Looking for alternatives: a symposium on the idea of communism March 17, 2009

(image by me)

An interesting article found in the GUARDIAN, let me quote some abstracts:

The speedy panic with which our governments agreed to throw billions of pounds away to restore “confidence” suggests that the dream is over and we are awakening to a strange new socialism, in which an increasingly authoritarian government has taken public control of financial capitalism in order to save it from itself. We read today that equal pay reviews no longer matter. Migrants are left to starve on the streets as the government heads off the far right by pandering to it. And so it’s precisely now that the question of an alternative must be re-opened.
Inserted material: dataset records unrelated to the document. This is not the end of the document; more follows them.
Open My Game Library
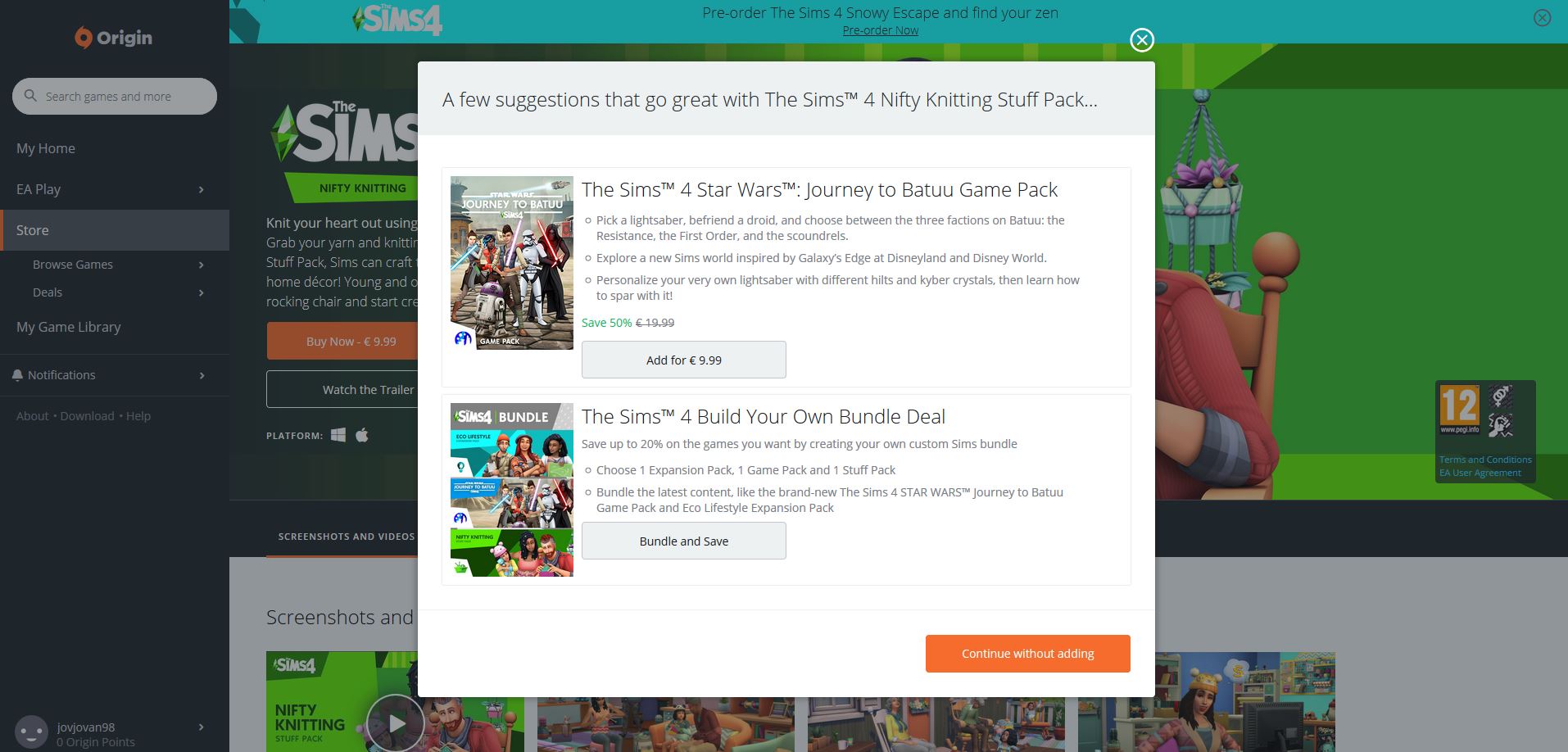This screenshot has height=752, width=1568. [69, 327]
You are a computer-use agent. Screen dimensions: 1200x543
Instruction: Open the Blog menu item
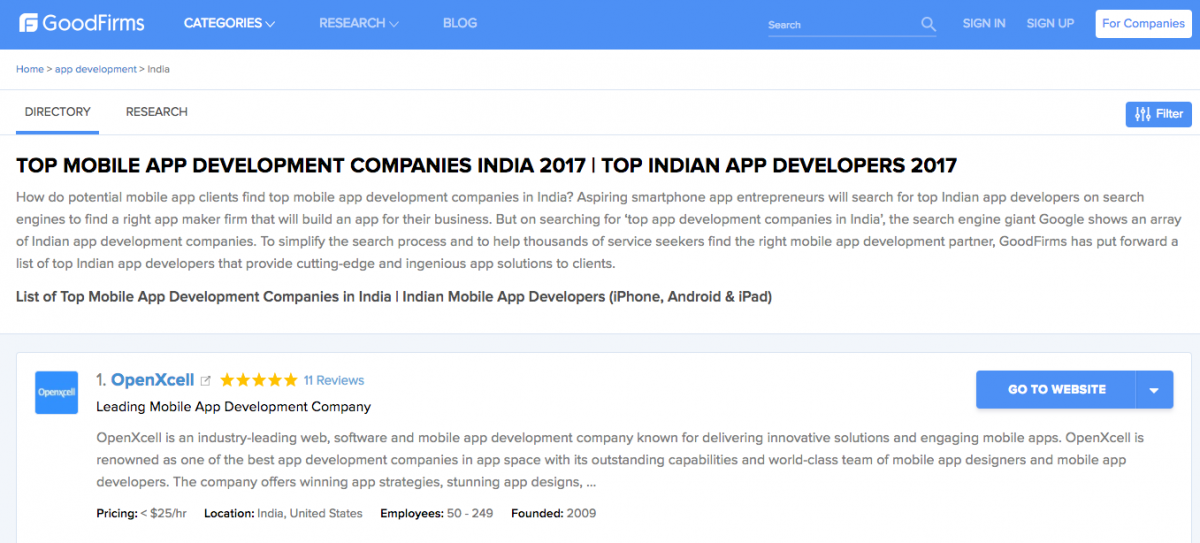(x=459, y=23)
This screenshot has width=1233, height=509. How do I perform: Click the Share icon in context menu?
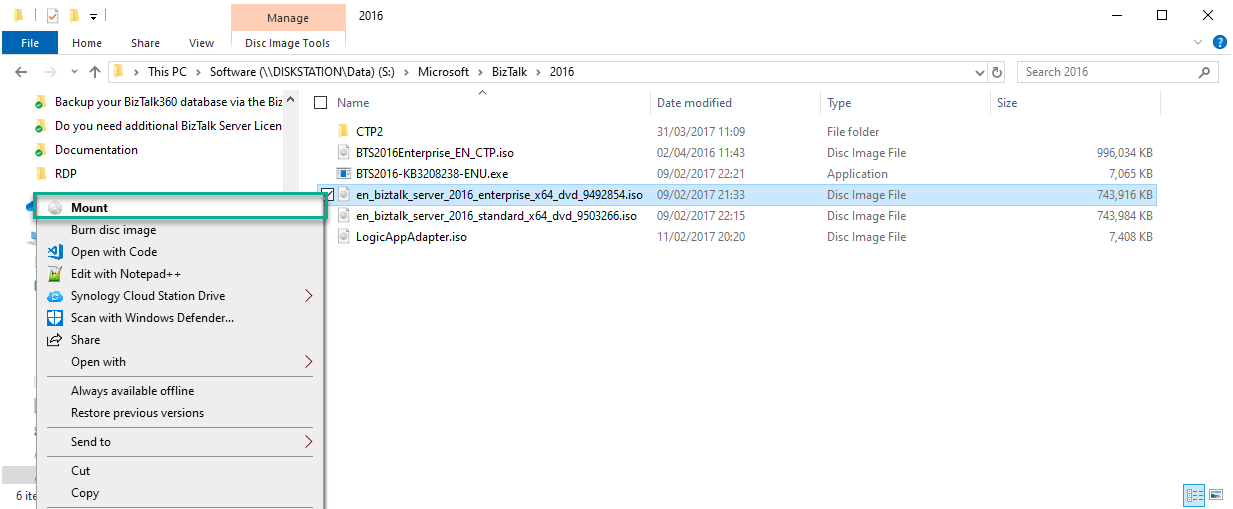tap(55, 340)
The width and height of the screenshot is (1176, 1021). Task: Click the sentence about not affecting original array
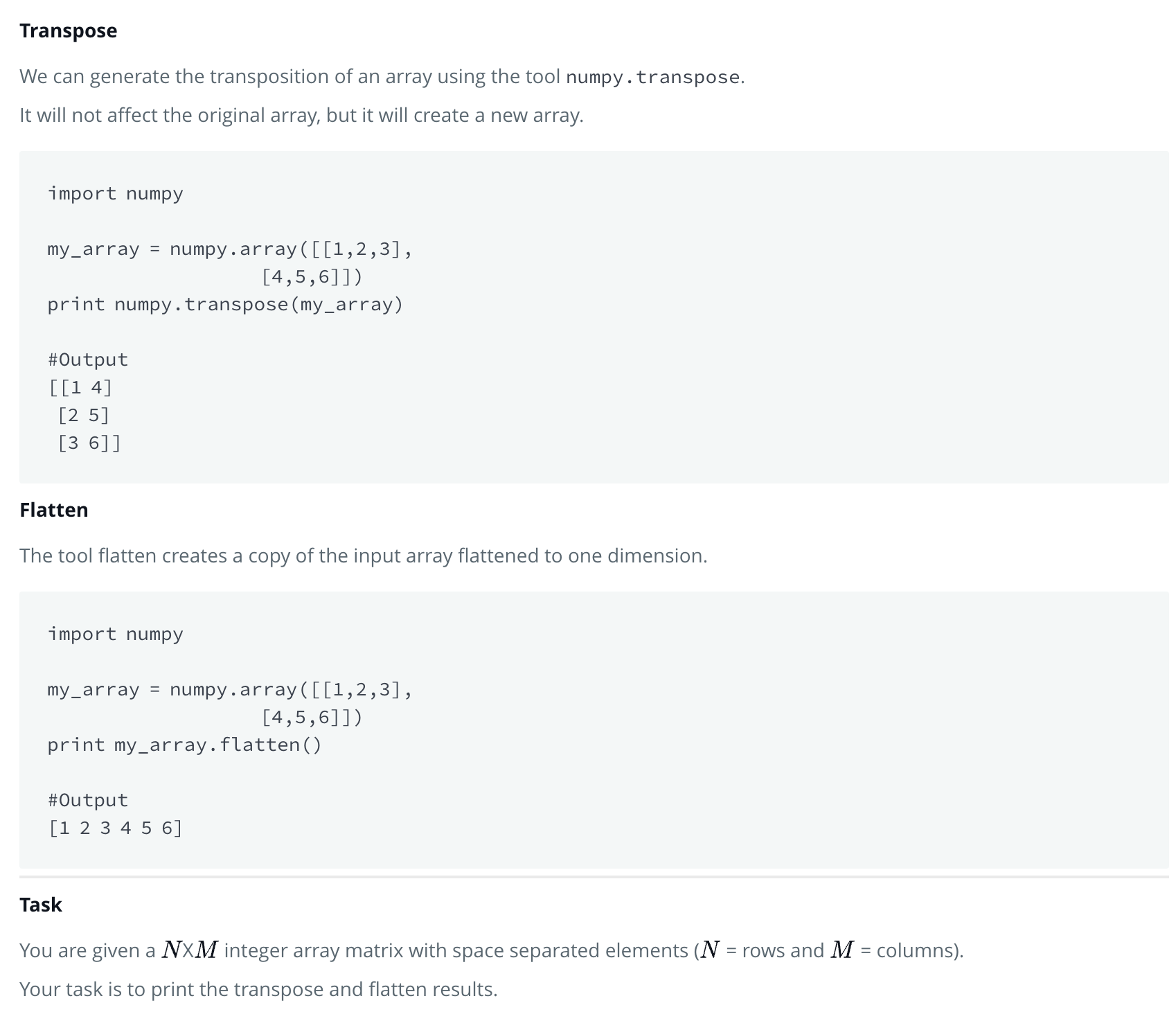coord(301,115)
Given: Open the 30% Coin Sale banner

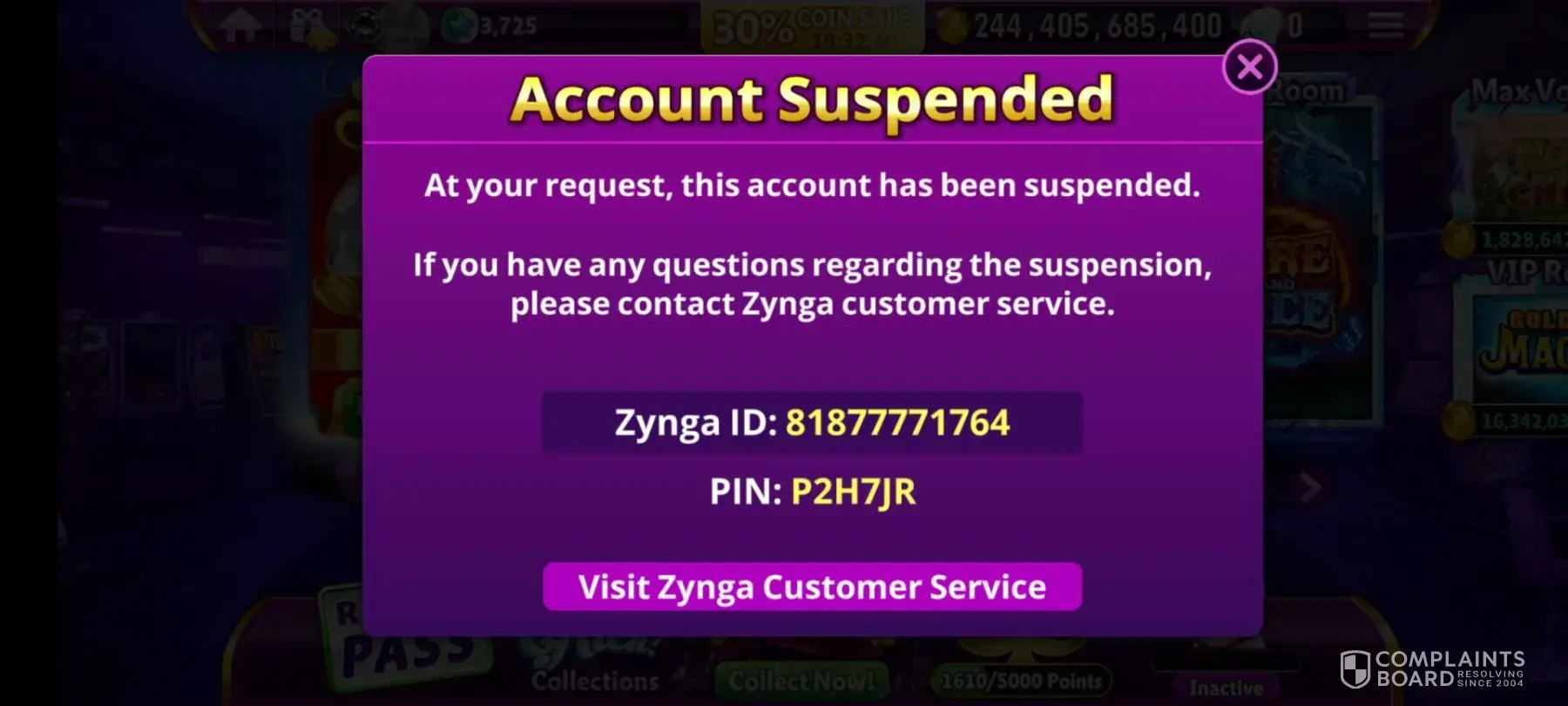Looking at the screenshot, I should [x=812, y=27].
Against this backdrop, Birkbeck College this weekend hosted a symposium on the idea of communism. Originally planned as a meeting of philosophers and those who enjoy hearing their debates, the unexpected material circumstances of history instead gave the event a genuine sense of urgency. Even the BBC came to hear Slavoj Zizek, Alain Badiou, Jacques Ranciere, Michael Hardt, Toni Negri, and others speaking on the possibilities and challenges of reinventing the communist ideal today.

The conference was happily free of dogmatism. No one on the stage was there to represent a particular party or doctrine. There were disagreements, but at heart was a simple proposition. Communism is an idea that has been with us in different forms for thousands of years, as Terry Eagleton pointed out. The task is now to think what the concepts of egalitarian voluntarism, self-organisation, common ownership of common means of production, abolition of class-structured society, and freedom from state power can mean today.

First, the question of the role of the state and the economy remains open. While Judith Balso, Toni Negri and Alain Badiou insist on creating new political movements at a distance from the state, Zizek and Bruno Bosteels point to the experiences of Bolivia and Venezuela as contemporary proof that by taking power, a progressive radical movement can survive even against overwhelming reactionary forces.